BRASILIA (Reuters) - Brazil’s central bank cut its benchmark interest rate to a record low 6.00% on Wednesday, making an aggressive move with the first reduction in borrowing costs since March 2018.
The following is the central bank’s translation of the text that accompanied the decision:
In its 224th meeting, the Copom unanimously decided to lower the Selic rate to 6.00% p.a.
The following observations provide an update of the Copom’s baseline scenario:
Recent data on economic activity suggest a possible resumption of the process of economic recovery. Copom’s baseline scenario assumes that this recovery will occur at a gradual pace;
The global outlook has become benign, owing to changes in monetary policy in major economies. Nevertheless, the risks associated with a slowdown in global growth remain;
The Committee judges that various measures of underlying inflation are running at comfortable levels. This includes the components that are most sensitive to the business cycle and monetary policy;
Inflation expectations for 2019, 2020, 2021 and 2022 collected by the Focus survey are around 3.8%, 3.9%, 3.75%, and 3.50%, respectively; and
The Copom’s inflation projections in the scenario with interest rate and exchange rate paths extracted from the Focus survey stand around 3.6% for 2019 and 3.9% for 2020. This scenario assumes a path for the Selic rate that ends 2019 at 5.50% p.a. and remains at that level until the end of 2020. It also assumes a path for the exchange rate that ends 2019 at R$/US$ 3.75 and 2020 at R$/US$ 3.80. In the scenario with a constant interest rate, at 6.50% p.a., and a constant exchange rate, at R$/US$ 3.75*, the projections for both 2019 and 2020 stand around 3.6%.
The Committee emphasizes that risks around its baseline scenario remain in both directions. On the one hand, (i) the high level of economic slack may continue to produce lower-than-expected prospective inflation trajectory. On the other hand, (ii) a possible frustration of expectations regarding the continuation of reforms and necessary adjustments in the Brazilian economy may affect risk premia and increase the path for inflation over the relevant horizon for the conduct of monetary policy. Risk (ii) intensifies in case of (iii) reversal of the benign outlook for emerging economies. The Committee acknowledges that the balance of risks has evolved favorably, but risk (ii) still prevails.

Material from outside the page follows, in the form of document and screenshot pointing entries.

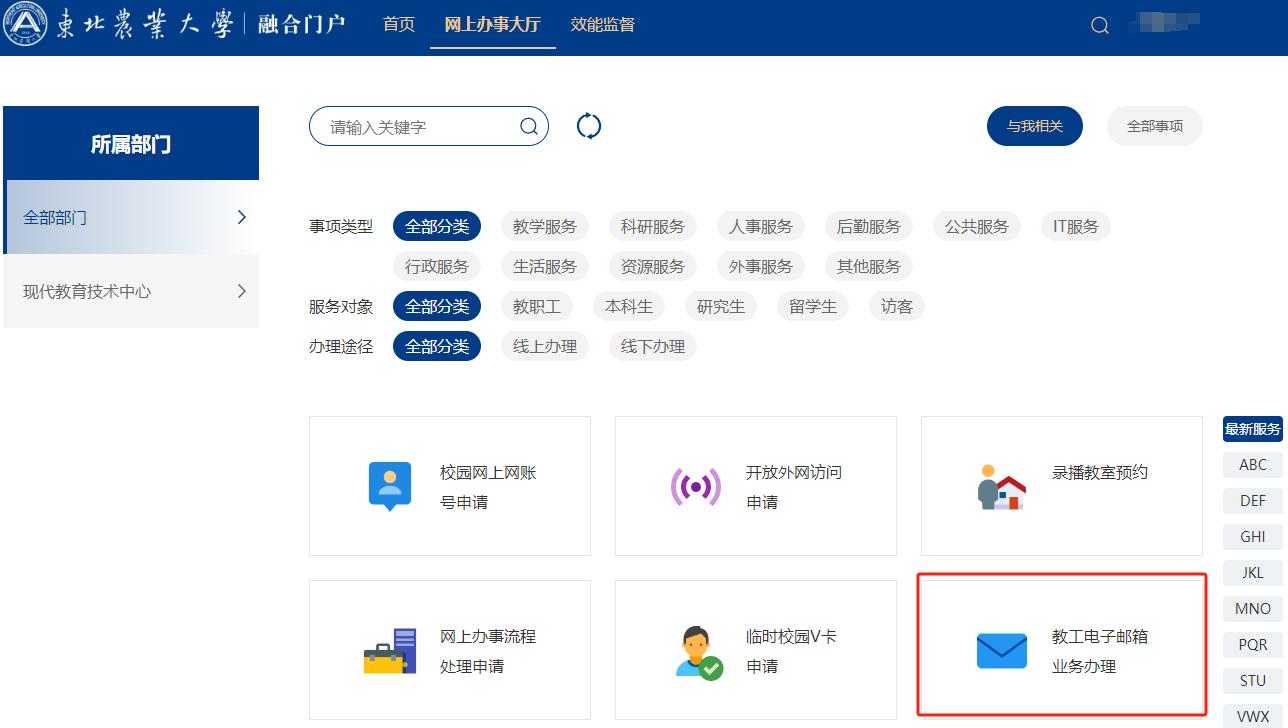1288x728 pixels.
Task: Open the temporary campus V-card icon
Action: pyautogui.click(x=698, y=652)
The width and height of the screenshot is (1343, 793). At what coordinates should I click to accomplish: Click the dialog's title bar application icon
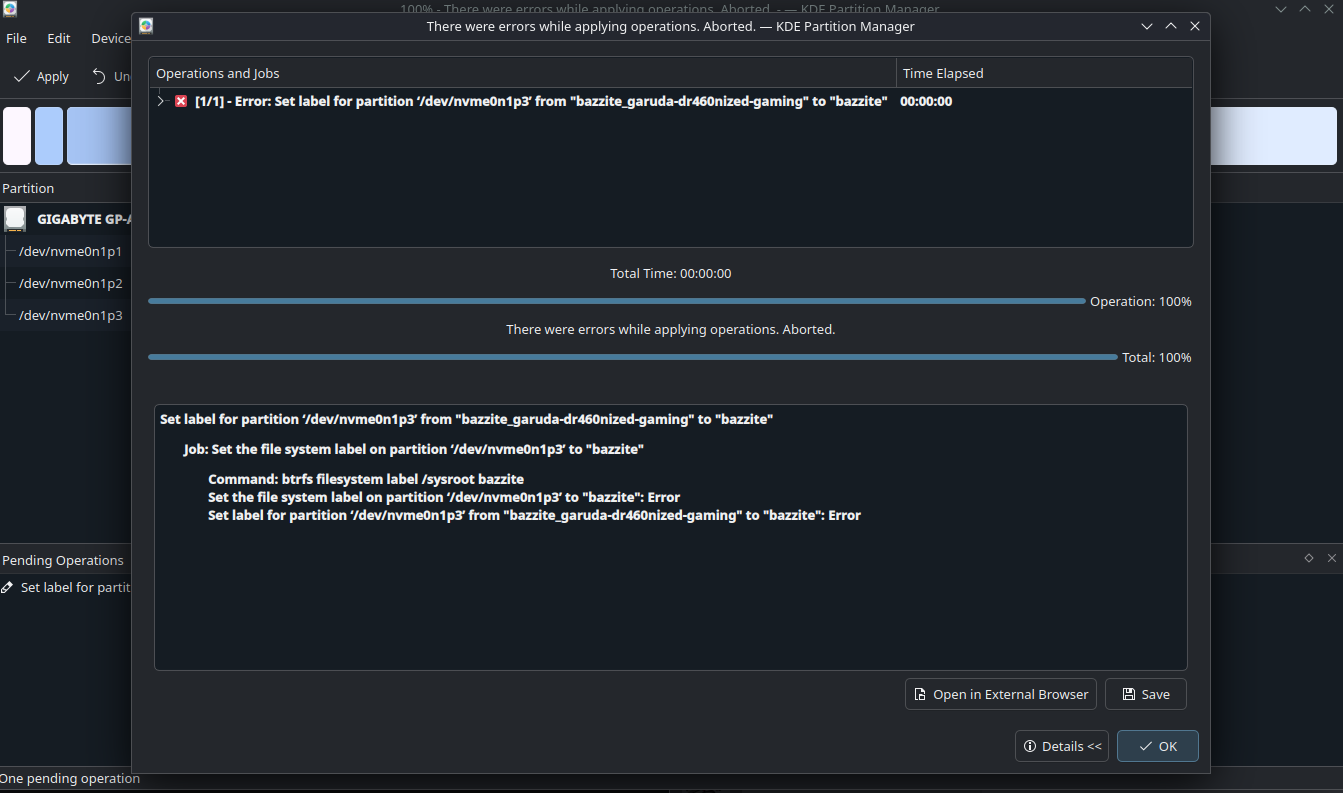pos(145,26)
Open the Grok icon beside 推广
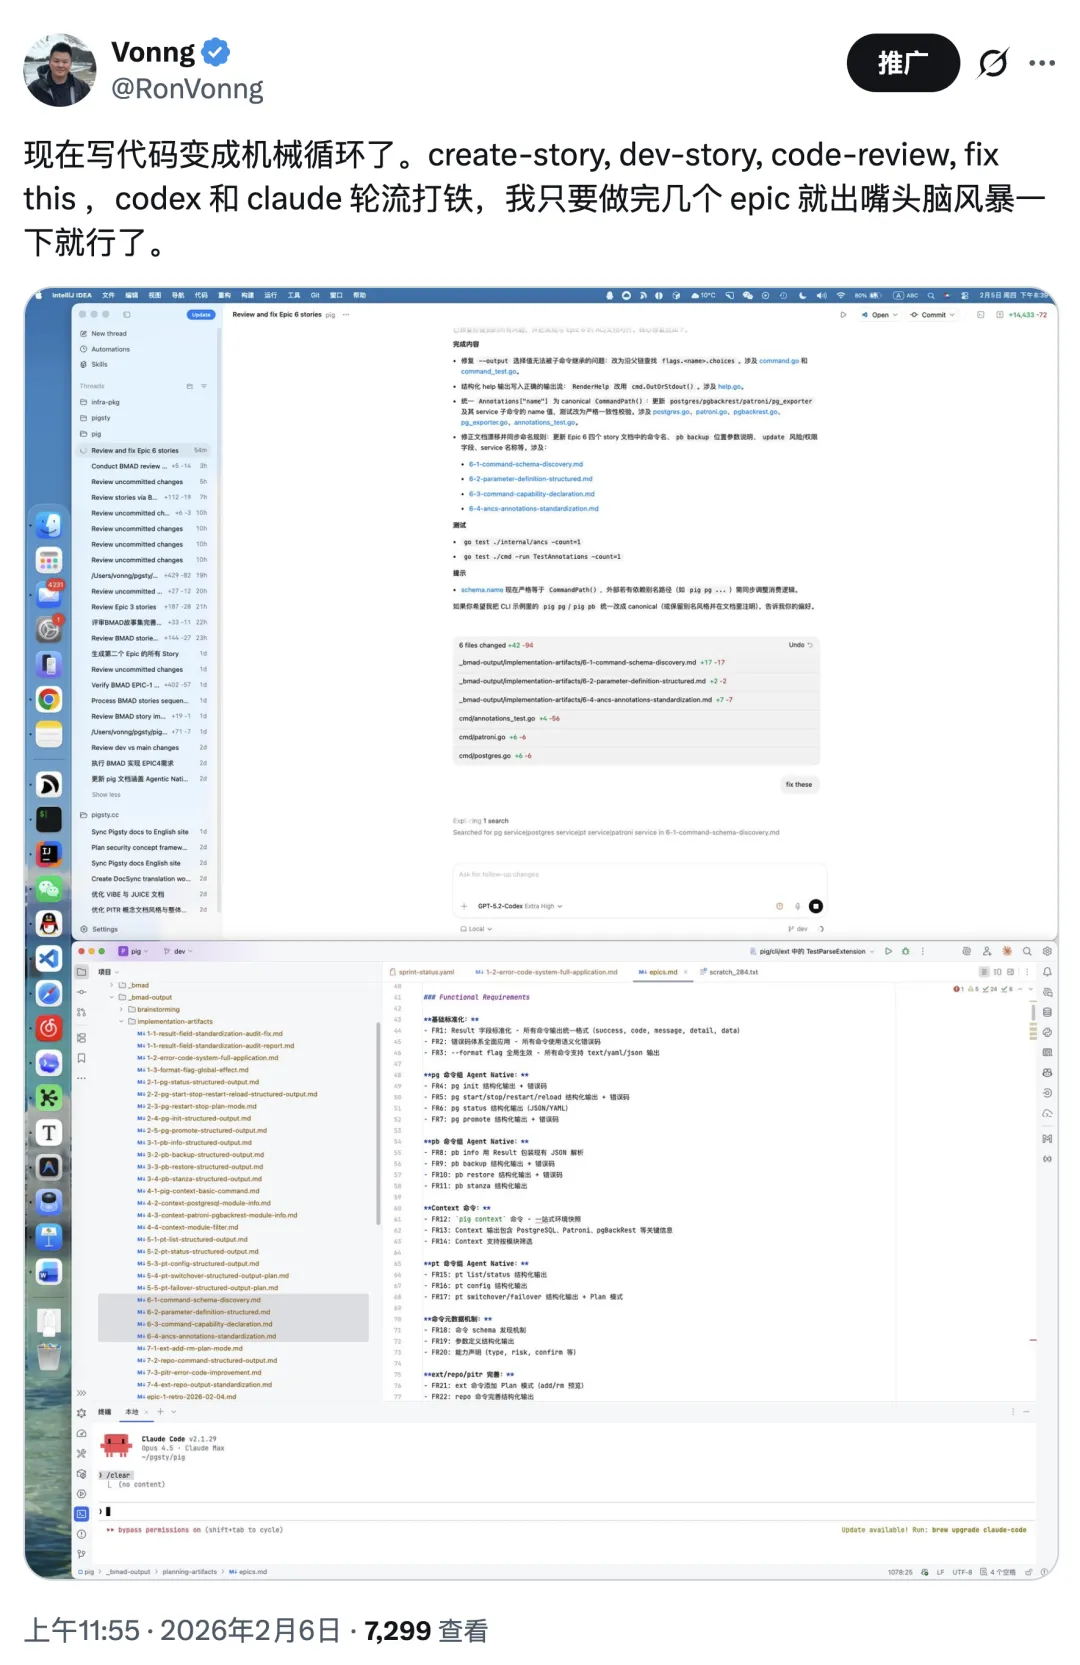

Taking into account the baseline scenario, the balance of risks, and the wide array of available information, the Copom unanimously decided to lower the Selic rate to 6.00% p.a. The Committee judges that this decision reflects its baseline scenario for prospective inflation and the associated balance of risks, and is consistent with convergence of inflation to target over the relevant horizon for the conduct of monetary policy, which includes 2020.
The Copom reiterates that economic conditions prescribe stimulative monetary policy, i.e., interest rates below the structural level.
The Copom recognizes progress in the process of reforms and necessary adjustments in the Brazilian economy, but emphasizes that the continuation of this process is essential for the reduction of its structural interest rate and for sustainable economic recovery. The Committee stresses that the perception of continuation of the reform agenda affects current expectations and macroeconomic projections. In particular, the Committee judges that concrete progress in this agenda is fundamental for the consolidation of the benign scenario for prospective inflation.
In the Copom’s assessment, the evolution of the baseline scenario and, especially, of the balance of risks prescribes adjusting the degree of monetary stimulus, lowering the Selic rate by 0.50 percentage point. The Committee deems that the consolidation of the benign scenario for prospective inflation should permit additional adjustment of the degree of stimulus. The Copom emphasizes that communicating this assessment does not restrict its next decision and reiterates that the next steps in the conduct of monetary policy will continue to depend on the evolution of economic activity, the balance of risks, and on inflation projections and expectations.
The following members of the Committee voted for this decision: Roberto Oliveira Campos Neto (Governor), Bruno Serra Fernandes, Carlos Viana de Carvalho, Carolina de Assis Barros, Fernanda Feitosa Nechio, João Manoel Pinho de Mello, Maurício Costa de Moura, Otávio Ribeiro Damaso, and Paulo Sérgio Neves de Souza.